The Kingsnorth design team hastily set about redesigning the power car and transmission gear, and at the same time, staff at East Fortune were also looking into ways of improving the design. Kingsnorth considered the idea of replacing the Rolls-Royce engines with 240 hp Fiat units having a direct drive to the propellers; while East Fortune's Engineering Officer, Lt.Cdr. A. S. Abell, RNVR, together with Flt.Cdr. J. S. Wheelwright, DSC (Captain of N.S.3), came up with the idea of raising the control car to the same level as the engineers' car; form them into a single fully enclosed unit that measured 85 ft in length and tapered to the stern, and fit the propellers directly onto the engine crankshafts. These and other minor measures provided the crew with more room and improved their comfort; increased top speed through reduced air resistance (the redesigned car was more aerodynamic and positioned closer to the envelope); resulted in a reduction in weight; and improved reliability due to the abolition of the troublesome transmission shafts. In January 1918, the Admiralty granted permission for these modifications to be undertaken at both Kingsnorth, and at East Fortune where the work was completed by the beginning of March.

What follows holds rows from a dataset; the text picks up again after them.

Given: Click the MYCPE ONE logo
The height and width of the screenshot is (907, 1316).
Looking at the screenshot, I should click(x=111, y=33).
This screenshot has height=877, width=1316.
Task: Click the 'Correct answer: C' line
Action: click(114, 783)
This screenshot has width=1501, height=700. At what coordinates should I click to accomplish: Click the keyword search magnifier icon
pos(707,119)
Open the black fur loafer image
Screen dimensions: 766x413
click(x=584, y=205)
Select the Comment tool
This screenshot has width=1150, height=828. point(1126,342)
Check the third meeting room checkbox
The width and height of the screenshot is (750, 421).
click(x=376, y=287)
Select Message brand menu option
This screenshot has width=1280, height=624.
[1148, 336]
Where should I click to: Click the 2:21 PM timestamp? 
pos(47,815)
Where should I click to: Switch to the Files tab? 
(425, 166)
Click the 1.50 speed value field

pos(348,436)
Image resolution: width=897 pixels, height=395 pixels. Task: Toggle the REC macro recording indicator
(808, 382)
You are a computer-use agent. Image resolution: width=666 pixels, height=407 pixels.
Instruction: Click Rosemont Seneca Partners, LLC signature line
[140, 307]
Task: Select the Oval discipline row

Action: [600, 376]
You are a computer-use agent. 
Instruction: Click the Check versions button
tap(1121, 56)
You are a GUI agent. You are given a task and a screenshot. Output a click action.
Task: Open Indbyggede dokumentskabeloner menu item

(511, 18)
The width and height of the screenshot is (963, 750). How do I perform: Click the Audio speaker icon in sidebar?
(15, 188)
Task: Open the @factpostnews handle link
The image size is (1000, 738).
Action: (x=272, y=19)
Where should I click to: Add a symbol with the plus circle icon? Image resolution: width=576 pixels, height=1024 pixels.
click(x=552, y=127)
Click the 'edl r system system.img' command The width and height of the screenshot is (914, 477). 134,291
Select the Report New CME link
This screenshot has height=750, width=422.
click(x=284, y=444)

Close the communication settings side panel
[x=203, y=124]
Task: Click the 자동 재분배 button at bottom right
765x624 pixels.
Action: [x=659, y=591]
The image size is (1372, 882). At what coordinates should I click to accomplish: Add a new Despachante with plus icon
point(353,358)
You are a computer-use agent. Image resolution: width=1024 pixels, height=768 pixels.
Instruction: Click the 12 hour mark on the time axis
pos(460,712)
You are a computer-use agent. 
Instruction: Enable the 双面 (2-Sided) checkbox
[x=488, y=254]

Mainly due to the lack of a suitable alternative, official interest continued in the NS class despite the early reliability problems and the loss of two examples during their first months of service, and a further six were subsequently ordered in November 1917. Production continued until the end of the war and for a short time after.

==Operational history==

===N.S.3===
Under the continuing command of Captain Wheelwright and with Admiralty officials on board, N.S.3 successfully completed test flights on 11 March 1918, and the following day she undertook an eight-hour trial whilst maintaining a speed in excess of 60 mph. Subsequently, numerous requests to start operational duties were submitted to the Admiralty, and on 3 April permission was granted for a three-quarters power duration flight over land. N.S.3 flew from Longside to Kingsnorth and back to East Fortune; a journey of 816 mi in 22 hours which at the time constituted a record for British airships. During the flight both engines ran perfectly – the starboard engine ran continuously, while the other was only stopped for about five minutes to replace a broken dynamo drivebelt.

On 17 April N.S.3 performed her first convoy escort, and from 20 to 22 April she completed a flight of 55 hours with various convoys – the longest flight to that date of any non-rigid airship. During May 1918, she flew over 130 hours – one patrol lasted for 33 hours, and another for 20 hours which was curtailed only by orders to return to base due to increasing winds. During a flight on the night of 31 May / 1 June whilst participating in the testing of the anti-aircraft capabilities of the Grand Fleet and shore batteries near Rosyth, N.S.3 achieved a height of 10000 ft – another record for the type. In early June 1918, she commenced towing trials with the destroyer to examine the possibility of towing an airship at speed should it break down or run short of fuel. The tests were initially successful reaching speeds of almost 20 kn, and on the final run N.S.3 touched down on the sea to exchange two officers from Vectis for two of N.S.3′s crew.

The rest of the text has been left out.